Нил прошел рукой по волосам.
— Я помню все, что ты сделал. И, действительно, ты не раз мог погибнуть за свое дело. Ты должен запомнить, что сейчас мы не будем ничего делать.
— Да, я мог умереть, ради своей работы, или хуже того могли погибнуть твои люди, и черт, да мы ничего не будем делать. Ты думаешь, работая с ней, что-то будет по-другому? — Арчер представил гибкие изъеденные горем чувства Серы, которые так сладки для демона
Плохо было, когда демон использовал тараканов. Демонические изменения, искривленные и мутированные — обычный хитин в боевой готовности панциря, который спокойно противостоит ножам и пулям. Он ненавидел то, что младший демон приобрел крылья.
— Ты думаешь, женщина не сможет бороться вместе с нами? Это беспрецедентно, я знаю, но Букмекер уже собрал досье на Серу Литтледжохн, а она не мокрая курица, не тепличная роза, — Нил посмотрел на него. — Или это какая-то неуместная южная джентельментность, о которой я еще не знаю? Черт возьми, Феррис, мы в состоянии войны.

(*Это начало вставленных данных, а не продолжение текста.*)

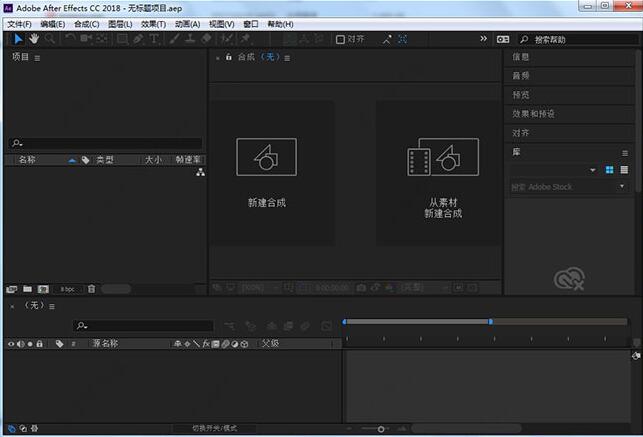Open the 效果(T) menu
This screenshot has width=643, height=437.
(x=153, y=23)
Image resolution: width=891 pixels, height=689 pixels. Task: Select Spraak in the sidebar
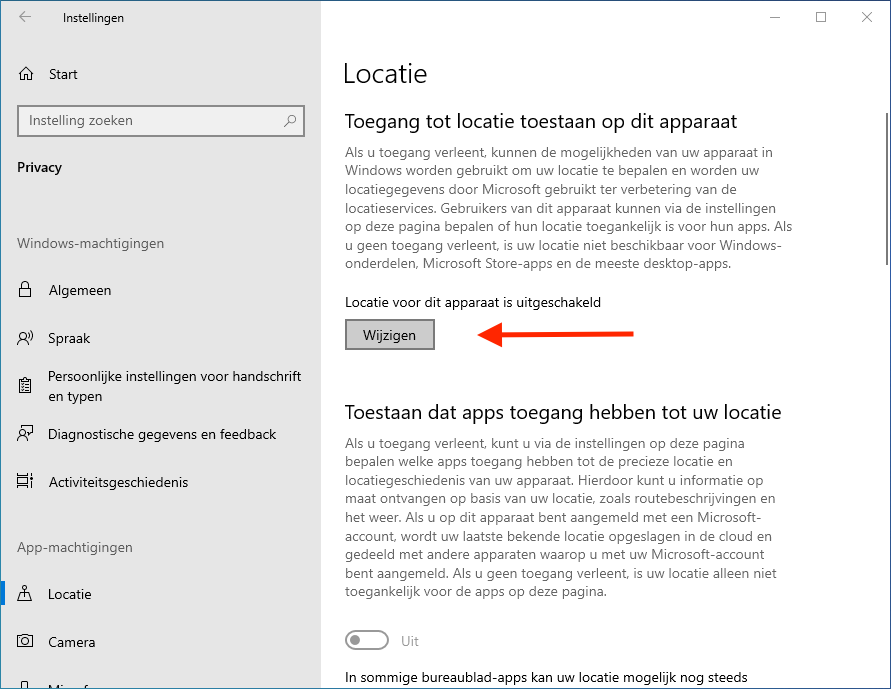tap(69, 338)
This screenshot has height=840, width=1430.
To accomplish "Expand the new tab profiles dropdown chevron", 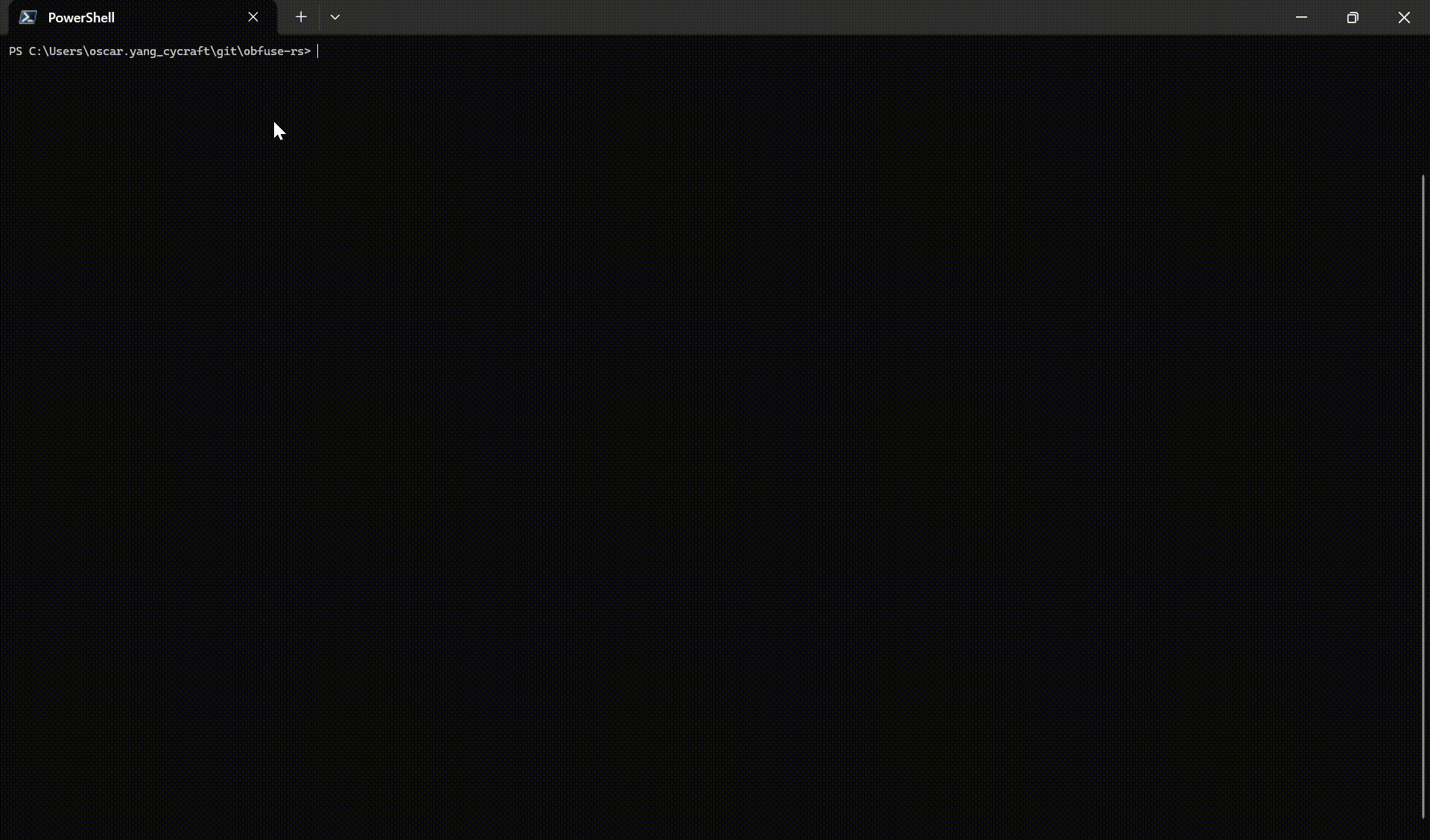I will click(x=335, y=17).
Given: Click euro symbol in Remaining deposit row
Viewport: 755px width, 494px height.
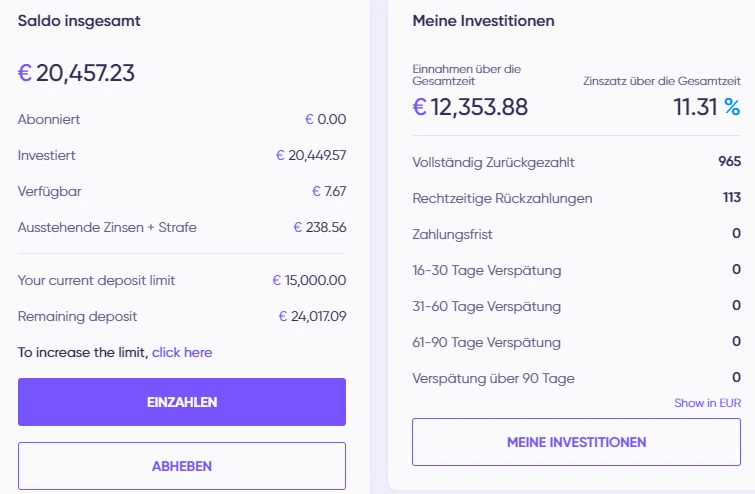Looking at the screenshot, I should (x=283, y=316).
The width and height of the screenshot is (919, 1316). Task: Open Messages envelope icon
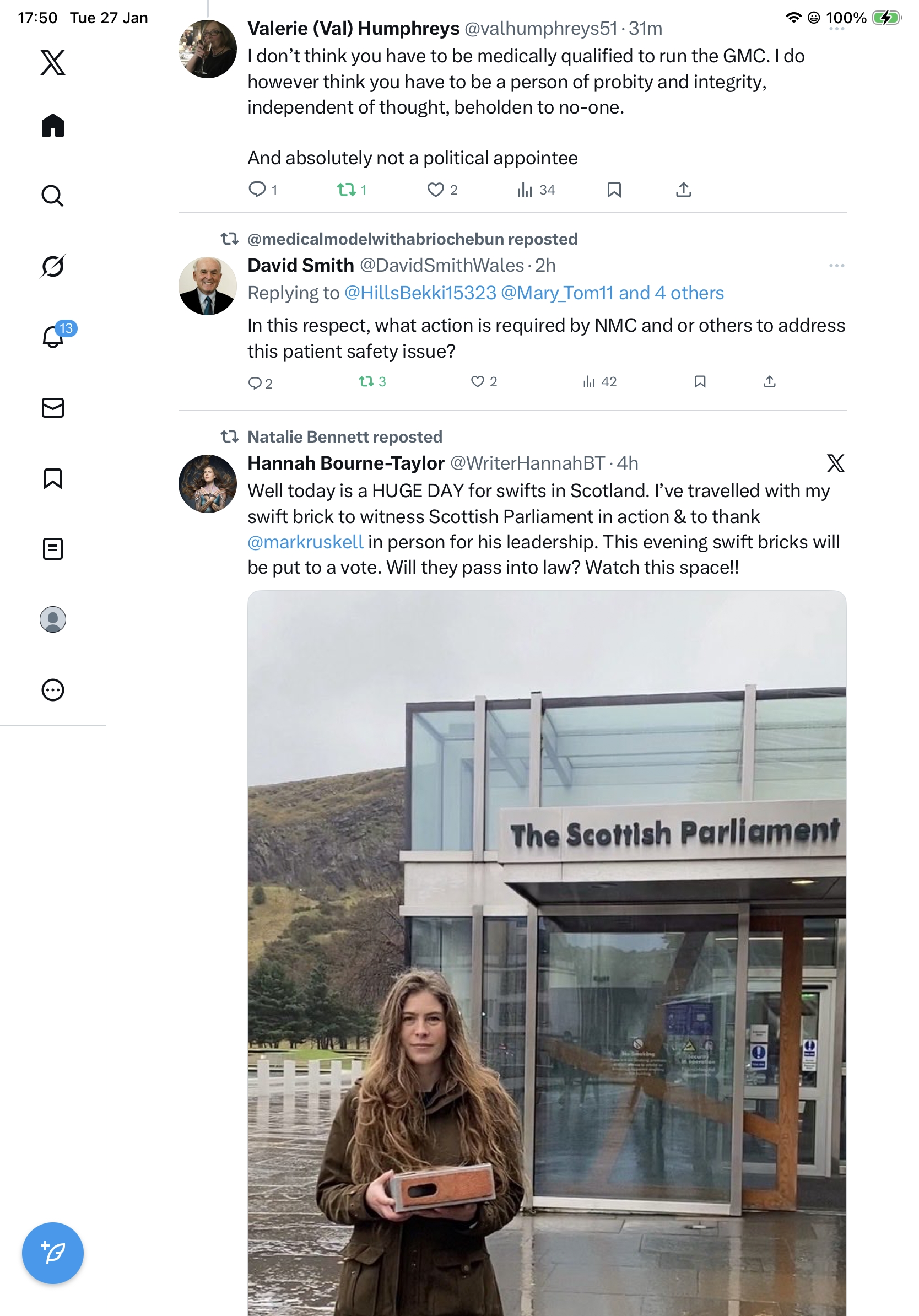point(53,407)
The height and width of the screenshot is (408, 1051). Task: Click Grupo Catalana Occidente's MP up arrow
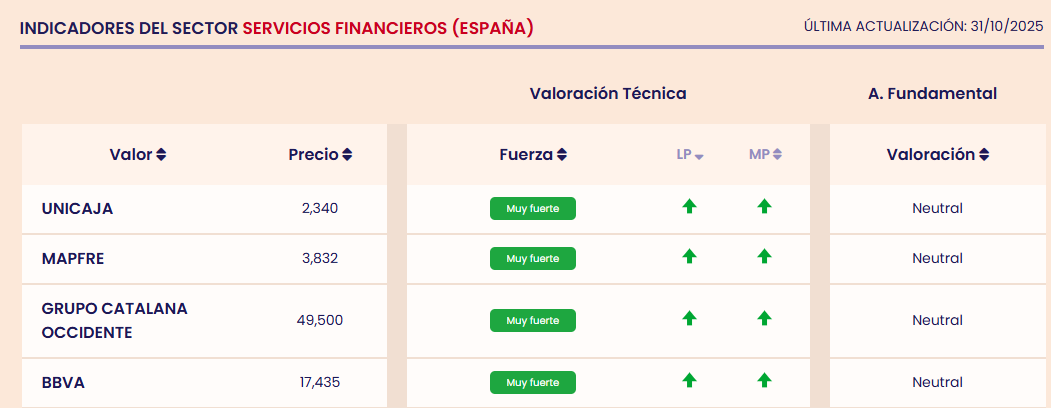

— Говорят, что честь всегда становиться первой жертвой. Я не идиот, Лиам, — он выставил руку, что бы показать, что он не пропустил и оценил отношение к себе. — И Я не наивен. И ТЫ тоже, обычно. Ты знаешь, у нее нет шанса.
— Но ты дал ей один, так или иначе.
Арчер сжал его правую руку.
— В конце концов, сколько можно сопротивляться искушению? Недолго, чтобы можно было все внимательно изучить, особенно если рассматривать, к чему это может привести. Ты сам сказал, что демоны побеждают.
— Неправильно, — бормотал Нил.
— Так или не так? Какие еще есть вопросы?
Нил прищурился.
— Ты выбрал. То же, что и остальные.
— Я выбрал ее. Удачи, — смех Арчера смешивался со звуком его удаляющихся шагов. — Вы будете иметь еще одного человека во власти демона, тальян-истребителя в вашем безнадежном сражении. Насколько я знаю, об искушении, Сера Литтледжохн уже охвачена им.